Exercise text |
The declaration signals new prioritization and cooperation to address substance use problems
A woman carries naloxone at a vigil outside the Whitehorse shelter on Jan. 19. (Gabrielle Plonka/Yukon News)

Answering multiple cries for help from Yukon’s communities, the territorial government has declared a substance use health emergency.

“Substance use is killing people and creating mental health crises in each and every Yukon community,” said Tracy-Anne McPhee, the minister for Health and Social Services.

The emergency declaration promises an education campaign, expanded drug testing and safe supply for rural communities. Inhalants will also be introduced at Whitehorse’s safe consumption site, and the Blood Ties outreach van will be supported in extending its hours.

Other goals include increasing on-the-land treatment options and developing a new Opioid Action Plan.

The Yukon government and First Nations will host a mental health summit in February to brainstorm solutions — the first of several summits, officials pledged.

McPhee held a Zoom press conference accompanied by the Yukon’s chief coroner, the RCMP superintendent, and the chief medical officer of health on Jan. 20.

In virtual attendance were several chiefs, the grand chief and the Yukon’s regional chief, Yukon’s MP, the mayor of Whitehorse and the premier.

There has been a drastic increase in overdose related deaths in the territory with 23 confirmed in 2021 (plus three more pending), and seven deaths suspected or confirmed since Jan. 1, 2022.

Two women from Old Crow died in the Whitehorse emergency shelter this week. (See coverage, Page 4.) Multiple vigils have been held all over the territory since Jan. 15 to raise awareness and demand action.

Provided material |
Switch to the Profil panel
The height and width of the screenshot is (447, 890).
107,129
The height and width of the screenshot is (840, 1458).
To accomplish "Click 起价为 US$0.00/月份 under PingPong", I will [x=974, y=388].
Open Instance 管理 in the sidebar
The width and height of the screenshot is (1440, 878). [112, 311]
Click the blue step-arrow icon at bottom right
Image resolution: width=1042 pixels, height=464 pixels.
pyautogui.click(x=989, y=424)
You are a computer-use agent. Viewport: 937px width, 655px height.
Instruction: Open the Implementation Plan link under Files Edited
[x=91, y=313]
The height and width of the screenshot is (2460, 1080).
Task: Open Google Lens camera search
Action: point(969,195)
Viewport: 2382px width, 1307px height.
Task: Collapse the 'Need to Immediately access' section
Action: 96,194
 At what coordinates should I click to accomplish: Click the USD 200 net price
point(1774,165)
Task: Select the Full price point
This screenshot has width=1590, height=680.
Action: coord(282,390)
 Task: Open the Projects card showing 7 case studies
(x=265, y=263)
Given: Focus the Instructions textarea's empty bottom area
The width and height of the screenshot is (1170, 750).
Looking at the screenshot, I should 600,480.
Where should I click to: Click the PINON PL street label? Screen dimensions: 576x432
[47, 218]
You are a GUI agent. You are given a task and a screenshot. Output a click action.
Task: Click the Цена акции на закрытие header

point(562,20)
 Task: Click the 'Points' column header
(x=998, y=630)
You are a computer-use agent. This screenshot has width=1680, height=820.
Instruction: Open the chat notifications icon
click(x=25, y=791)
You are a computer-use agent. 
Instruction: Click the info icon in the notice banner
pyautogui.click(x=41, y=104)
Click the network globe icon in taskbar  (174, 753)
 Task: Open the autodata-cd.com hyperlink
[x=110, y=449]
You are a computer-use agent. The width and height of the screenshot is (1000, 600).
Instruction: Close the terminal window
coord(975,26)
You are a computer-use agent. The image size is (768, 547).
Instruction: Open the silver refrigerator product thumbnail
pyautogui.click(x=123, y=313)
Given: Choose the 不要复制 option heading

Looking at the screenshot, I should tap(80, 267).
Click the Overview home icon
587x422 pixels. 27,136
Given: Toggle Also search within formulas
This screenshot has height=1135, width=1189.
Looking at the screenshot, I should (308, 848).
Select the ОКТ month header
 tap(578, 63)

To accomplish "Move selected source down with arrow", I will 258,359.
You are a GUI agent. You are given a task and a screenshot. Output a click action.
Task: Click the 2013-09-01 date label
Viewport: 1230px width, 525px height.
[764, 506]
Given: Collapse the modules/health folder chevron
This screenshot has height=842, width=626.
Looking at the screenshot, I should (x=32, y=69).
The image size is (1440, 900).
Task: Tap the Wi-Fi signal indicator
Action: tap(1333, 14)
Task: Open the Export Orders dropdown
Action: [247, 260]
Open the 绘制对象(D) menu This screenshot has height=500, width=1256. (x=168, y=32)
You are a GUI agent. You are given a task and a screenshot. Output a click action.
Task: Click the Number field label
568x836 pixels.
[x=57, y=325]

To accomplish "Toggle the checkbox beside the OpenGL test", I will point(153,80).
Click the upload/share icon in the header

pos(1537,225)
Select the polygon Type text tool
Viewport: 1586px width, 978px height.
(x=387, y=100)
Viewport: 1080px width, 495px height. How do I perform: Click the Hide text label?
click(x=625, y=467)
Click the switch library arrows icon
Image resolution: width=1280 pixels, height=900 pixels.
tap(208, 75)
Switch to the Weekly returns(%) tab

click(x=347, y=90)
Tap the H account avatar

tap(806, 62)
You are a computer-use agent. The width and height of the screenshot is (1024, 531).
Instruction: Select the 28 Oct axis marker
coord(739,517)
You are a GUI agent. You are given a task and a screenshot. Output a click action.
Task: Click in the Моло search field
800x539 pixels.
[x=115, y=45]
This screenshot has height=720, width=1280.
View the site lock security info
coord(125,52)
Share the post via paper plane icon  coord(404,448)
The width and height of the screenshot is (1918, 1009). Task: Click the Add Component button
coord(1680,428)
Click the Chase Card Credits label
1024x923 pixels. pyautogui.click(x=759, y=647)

What you will do |
1. In the Yukon emergency article, how many overdose-related deaths were confirmed in the territory in 2021?
2. Carry on the Yukon emergency article, picking up after its last sentence.
You won't need the records for this work.

Answers to each task |
1. Twenty-three were confirmed, with three more pending.

2.
In November 2021, Mayo residents signed a petition and asked for a Yukon-wide state of emergency to be declared, and on Jan. 12, the Carcross/Tagish First Nation declared their own state of emergency. Both communities had suffered inordinate numbers of substance use related fatalities.

McPhee explained that while the emergency declaration does not allow for any special powers or authorities, it is a declaration of prioritization and cooperation between the governments, as evidenced by the attendees at the press conference.

The minister said the declaration has been carefully phrased to include alcohol, drugs, suicides and mental health. The planned actions, however, focus on immediate strategies for reducing opioid-related deaths.

McPhee said their government has been working to advance harm reduction initiatives since 2016.

Harm reduction is one of the four pillars named in the Canadian drugs and substances strategy. The other pillars identified as part of substance use reduction strategies are: prevention, treatment and enforcement.

The minister spoke to the expectation that increased cooperation of government at all levels would lead to an increase in treatment services for Yukoners, yet recognized that pandemic impacts have limited their ability to provide needed withdrawal services.